THE PROBLEM =>
The result should be the lines from the one that contains "This screenshot has width=1024, height=576." to the final line of the entries below, copied exactly and with no pictures.

(Screenshot grounding data)
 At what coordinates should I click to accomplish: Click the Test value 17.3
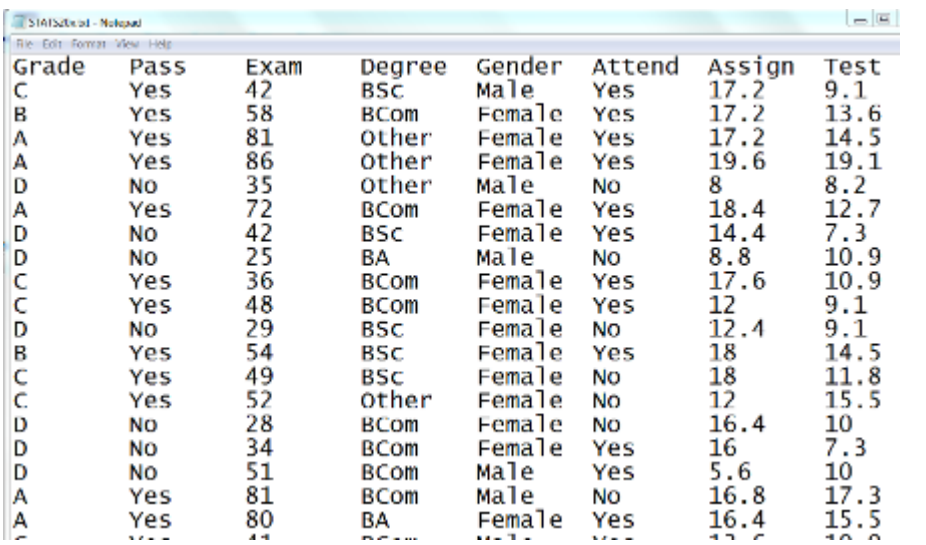click(852, 495)
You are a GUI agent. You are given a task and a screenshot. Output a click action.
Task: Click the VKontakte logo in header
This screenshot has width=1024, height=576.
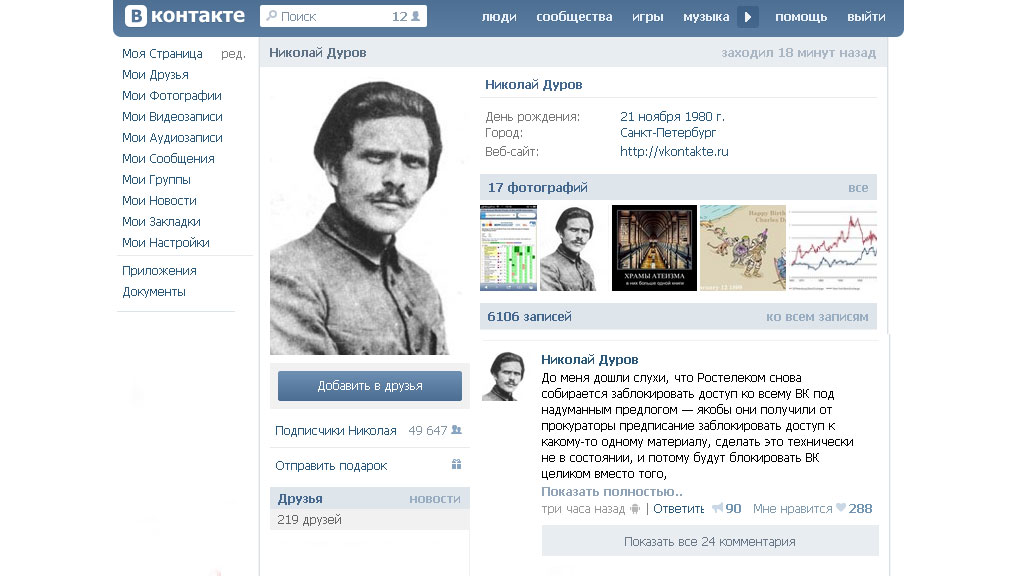185,16
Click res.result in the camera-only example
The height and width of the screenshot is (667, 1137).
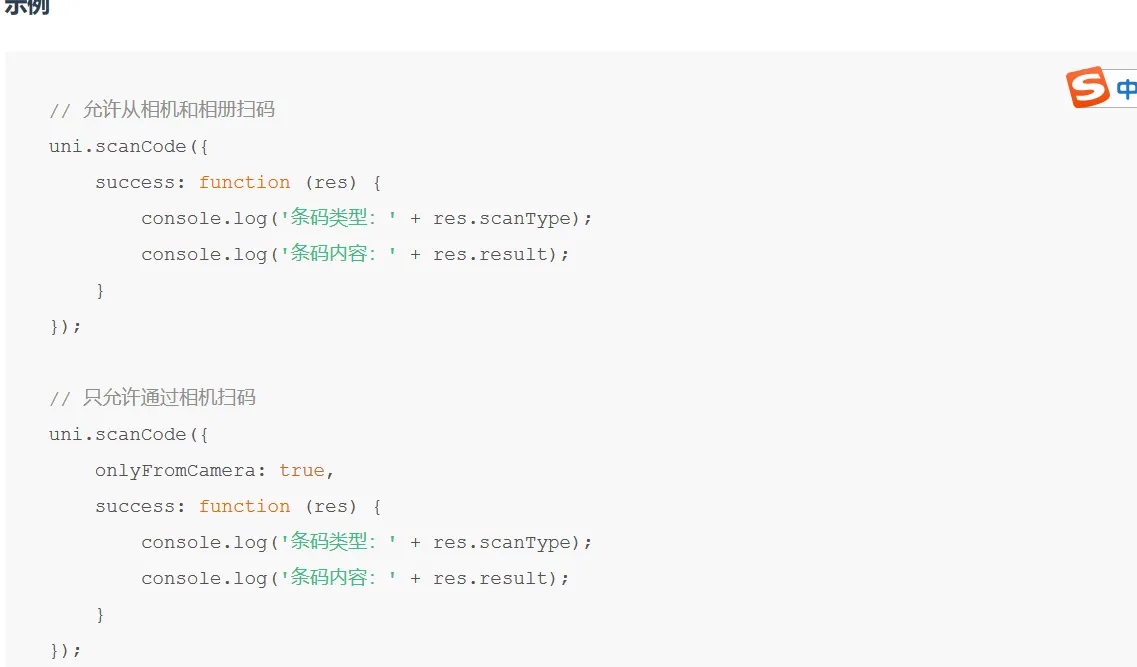491,578
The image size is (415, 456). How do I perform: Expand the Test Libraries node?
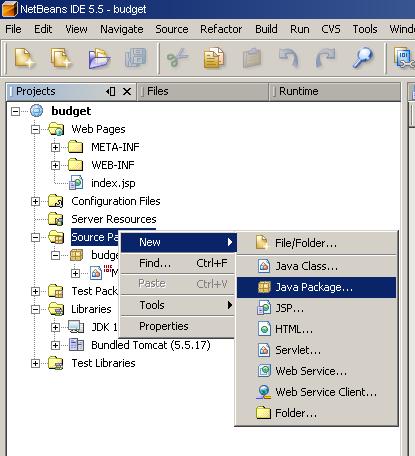pyautogui.click(x=35, y=363)
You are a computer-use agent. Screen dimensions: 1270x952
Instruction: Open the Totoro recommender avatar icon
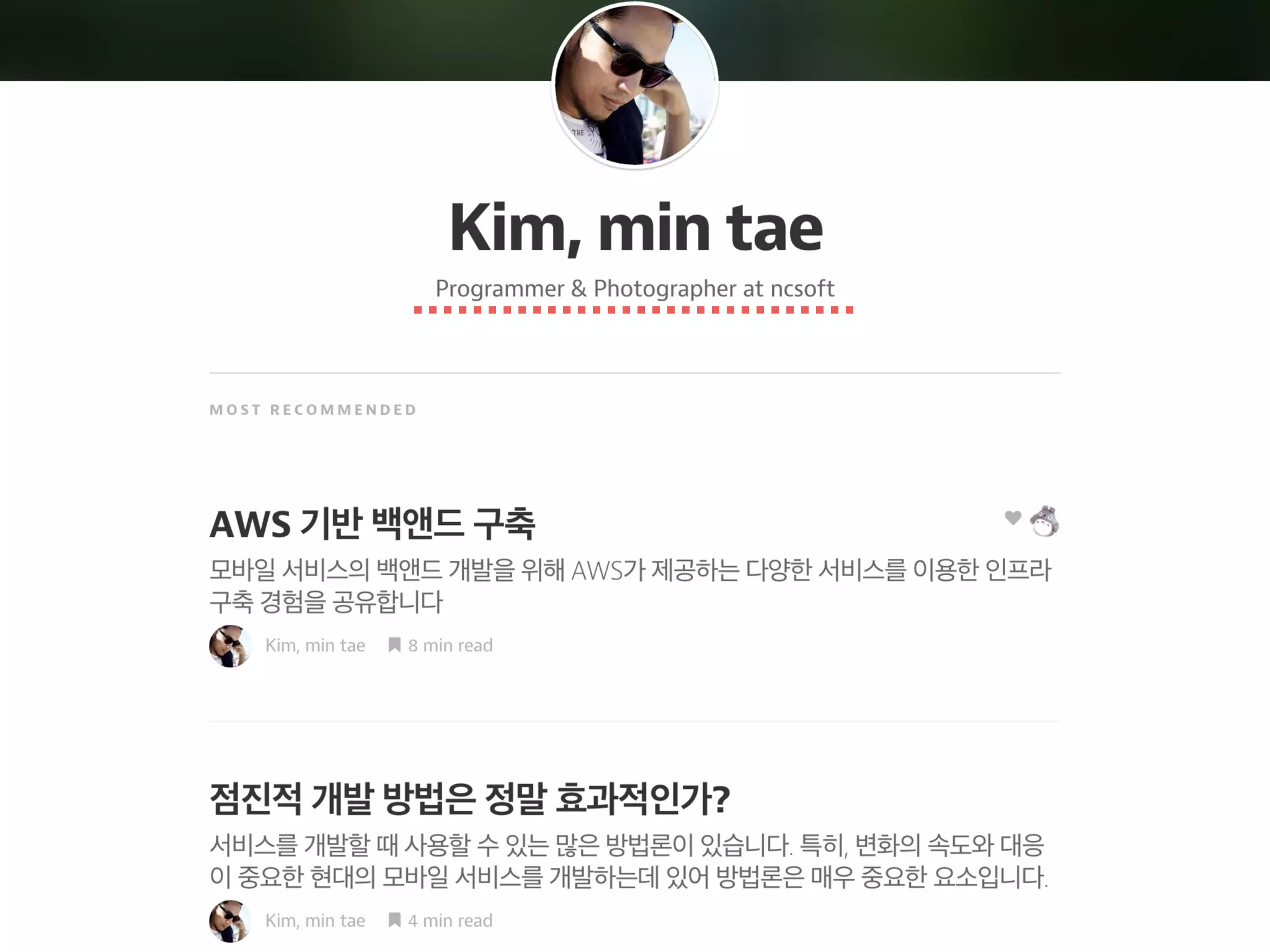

RESPONSE BELOW =>
This screenshot has width=1024, height=576.
185,16
Click res.result in the camera-only example
The height and width of the screenshot is (667, 1137).
491,578
The image size is (415, 456). How do I perform: Expand the Test Libraries node?
pyautogui.click(x=35, y=363)
You are a computer-use agent. Screen dimensions: 1270x952
Instruction: Open the Totoro recommender avatar icon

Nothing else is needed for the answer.